### Aim of the task
Below are some records. Return exactly the lines from the one with "Image resolution: width=412, height=988." to the one with "Events (82, 797)", and nothing else.

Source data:
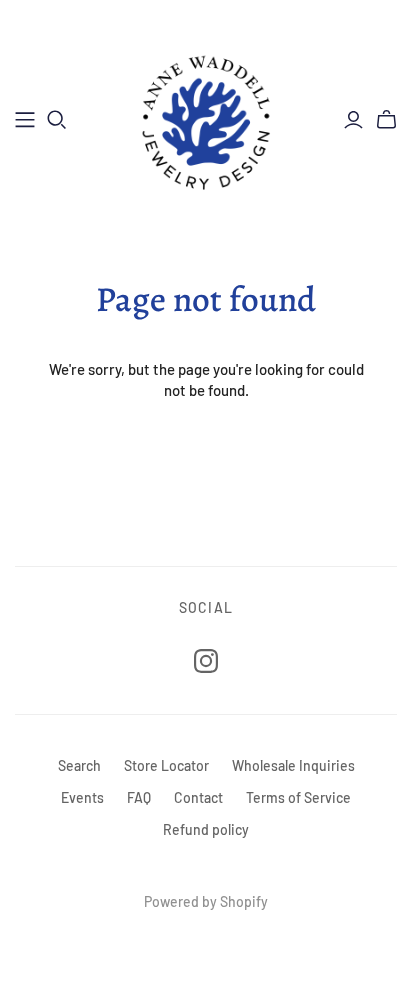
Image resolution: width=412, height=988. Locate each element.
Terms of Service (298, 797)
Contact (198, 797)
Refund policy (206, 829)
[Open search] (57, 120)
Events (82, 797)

==

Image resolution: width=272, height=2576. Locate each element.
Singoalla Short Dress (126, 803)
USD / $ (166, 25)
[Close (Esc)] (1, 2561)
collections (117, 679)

### Output below
Image resolution: width=412, height=988. Locate each element.
Terms of Service (298, 797)
Contact (198, 797)
Refund policy (206, 829)
[Open search] (57, 120)
Events (82, 797)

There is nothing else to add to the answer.